GOAL OF THE EXERCISE: As output, give the exact lines from the one containing "Where should I" through the end of the listing below, both included, without the pictures.

===== TASK MATERIAL =====

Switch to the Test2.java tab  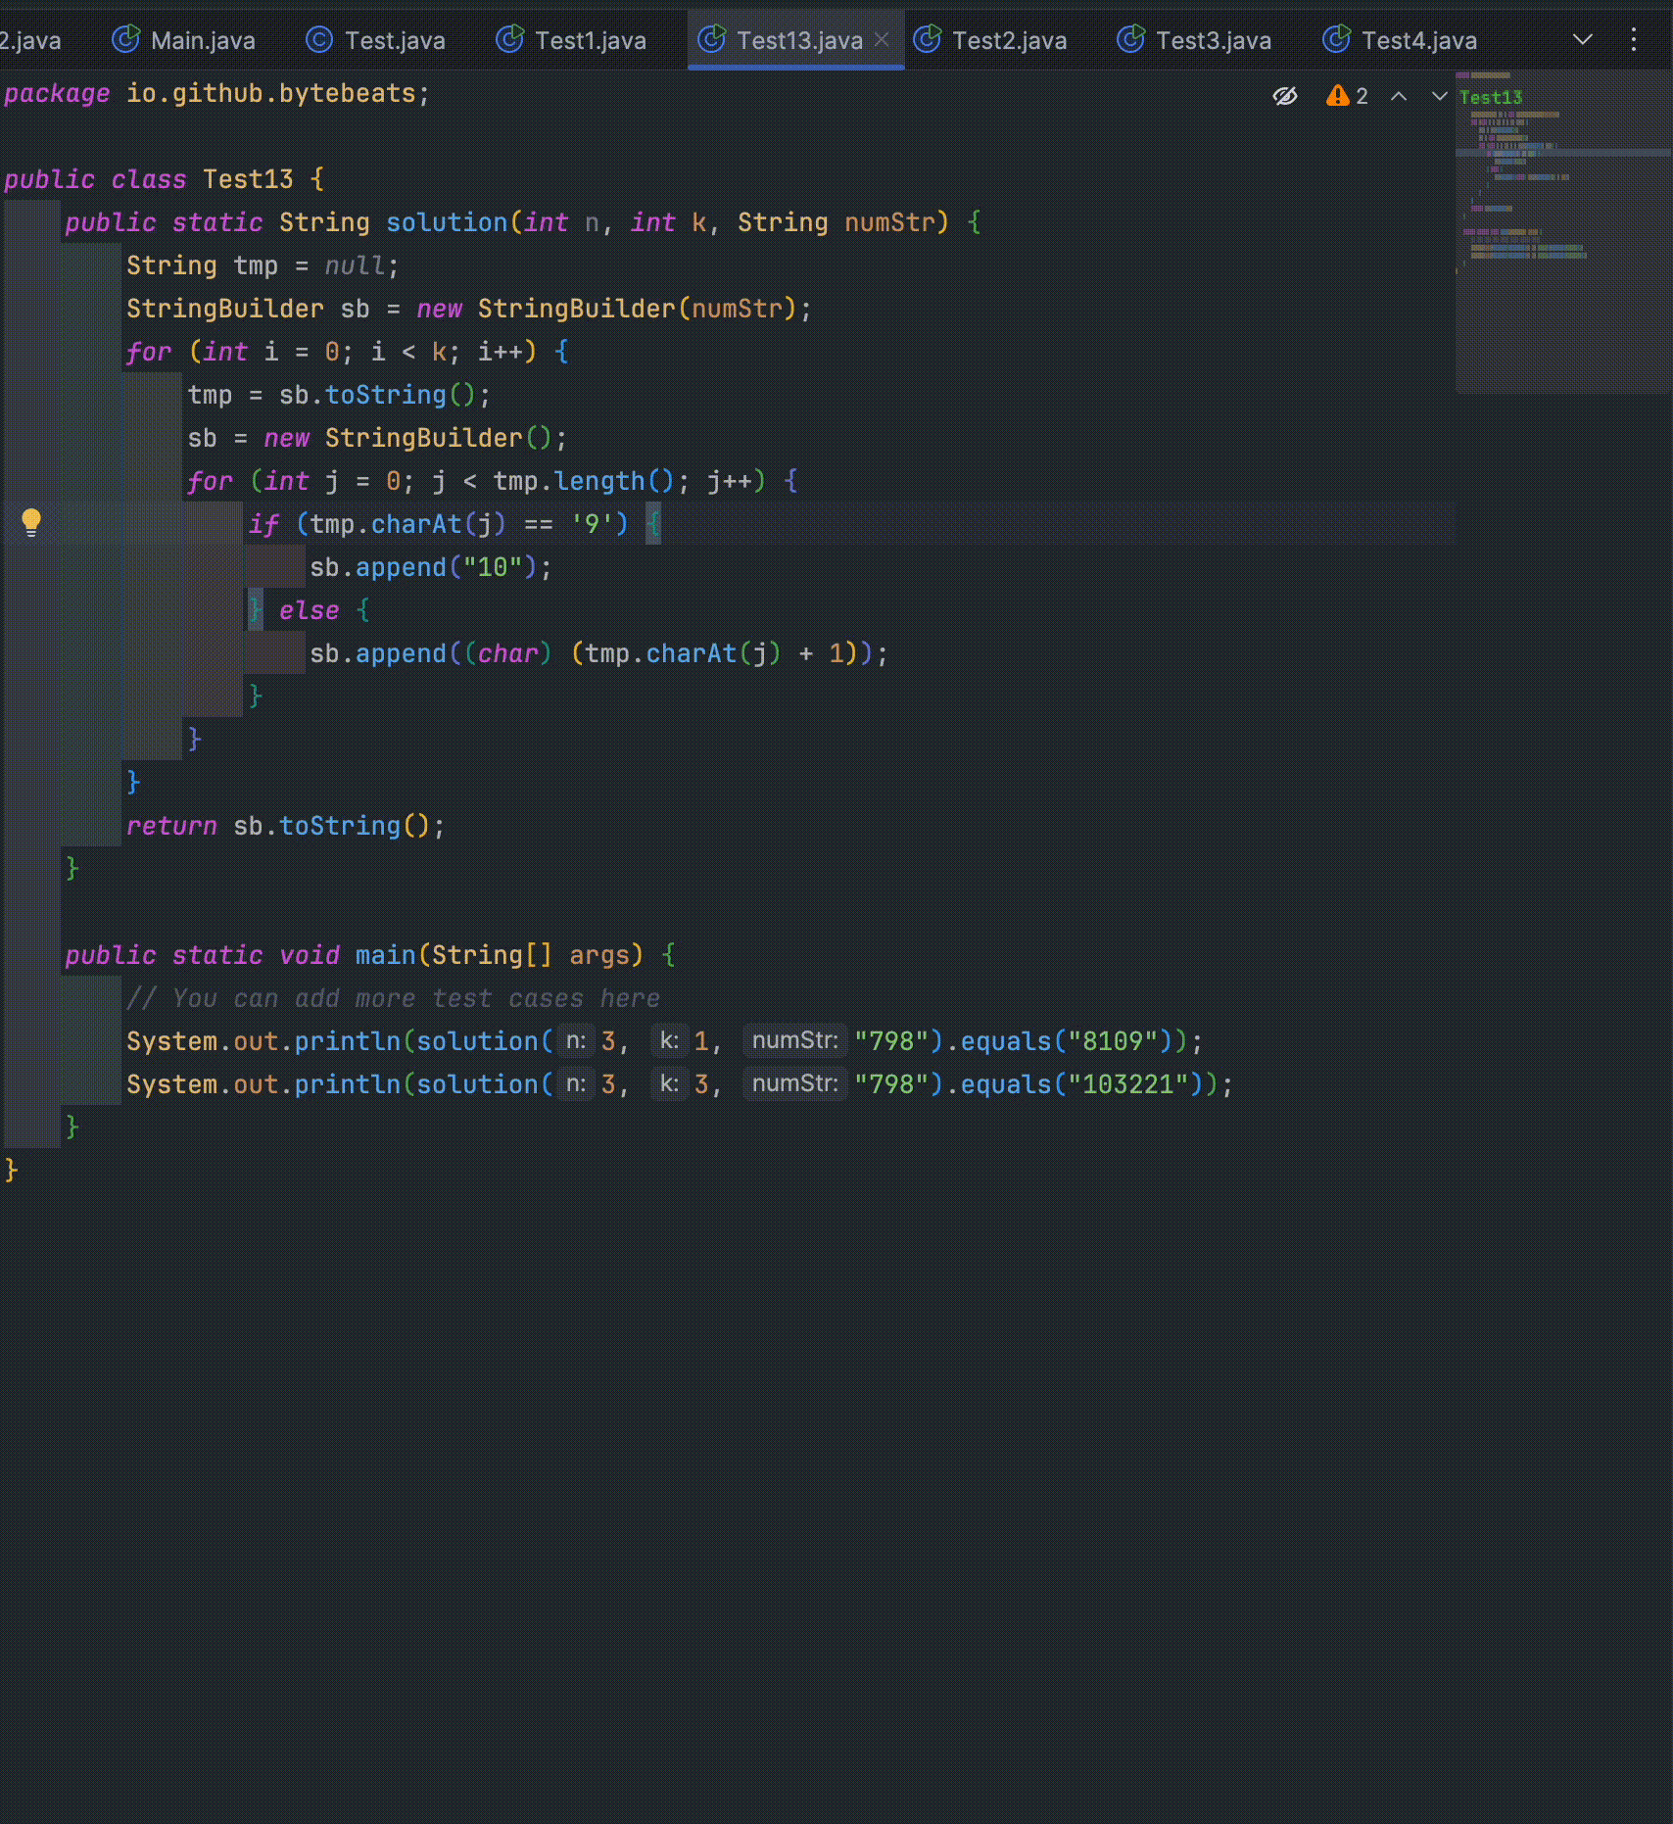1009,39
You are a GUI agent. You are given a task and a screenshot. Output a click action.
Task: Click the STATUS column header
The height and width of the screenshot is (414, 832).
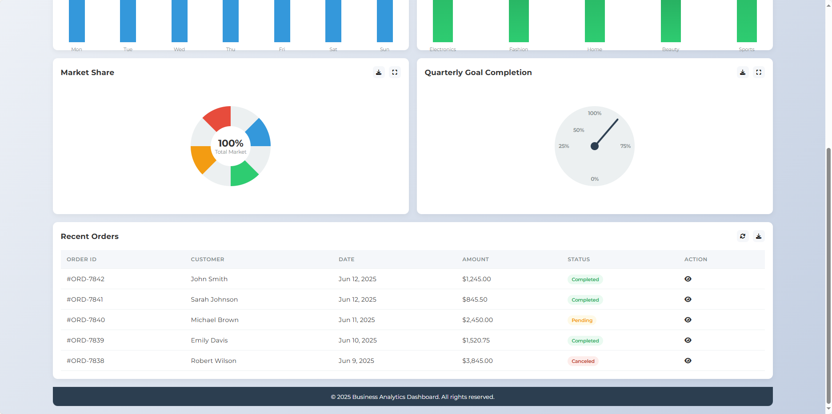click(579, 259)
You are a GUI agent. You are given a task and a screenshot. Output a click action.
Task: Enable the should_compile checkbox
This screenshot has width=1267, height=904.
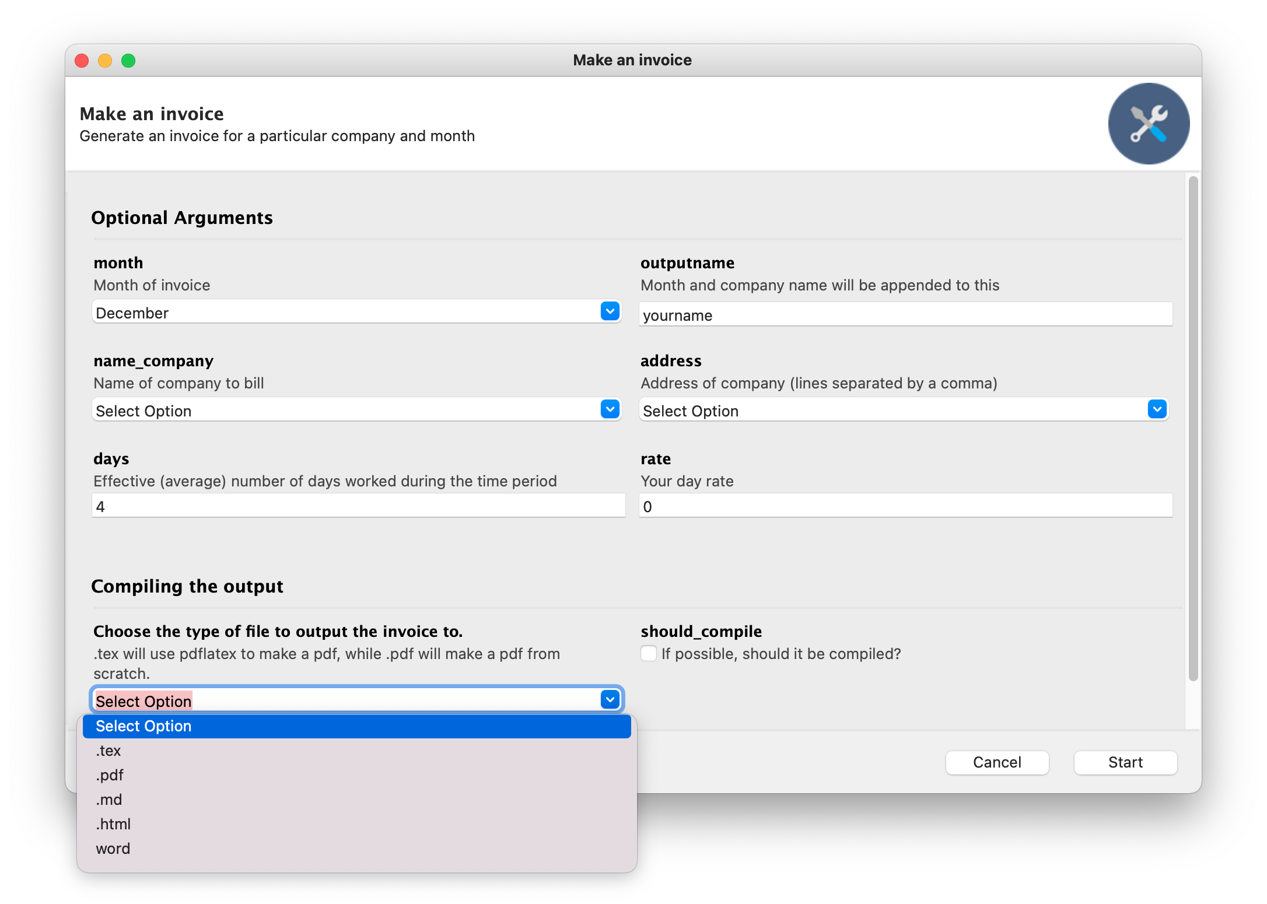click(x=649, y=653)
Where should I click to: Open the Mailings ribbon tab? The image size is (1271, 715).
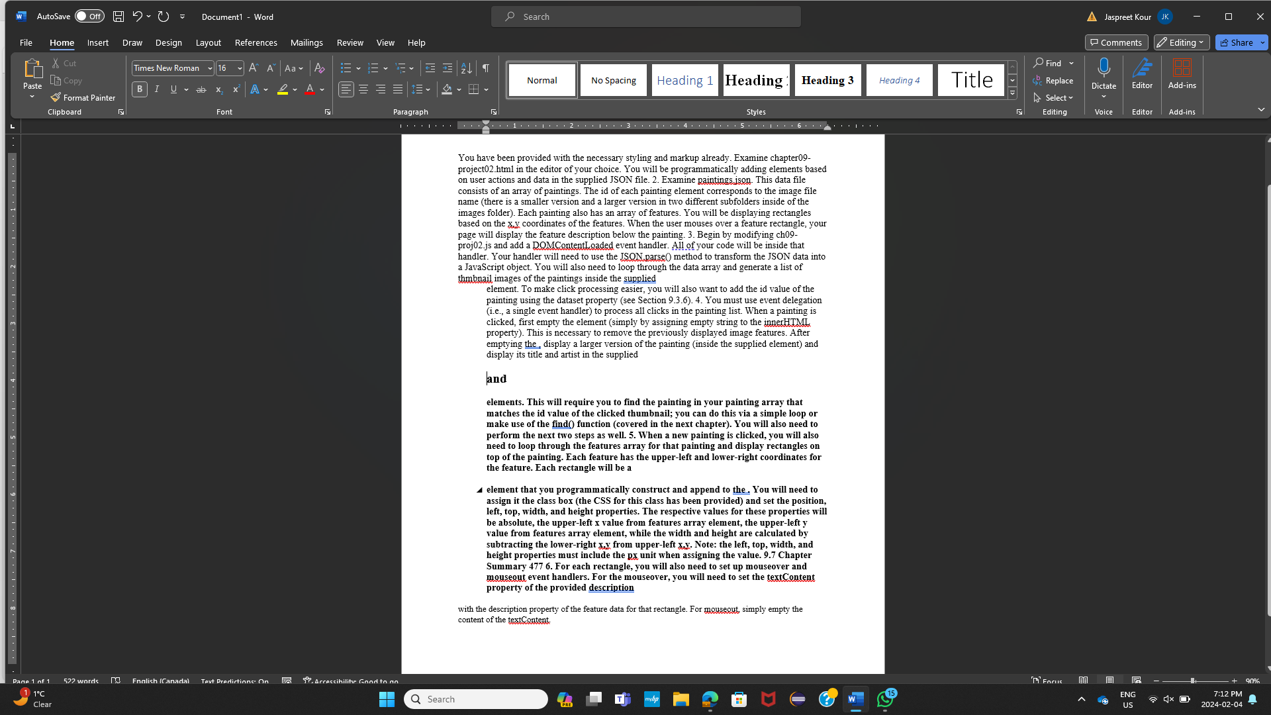pyautogui.click(x=306, y=42)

=====

SOLUTION FOR THIS EXERCISE:
Where should I click to: Open the Mailings ribbon tab? The image size is (1271, 715).
pyautogui.click(x=306, y=42)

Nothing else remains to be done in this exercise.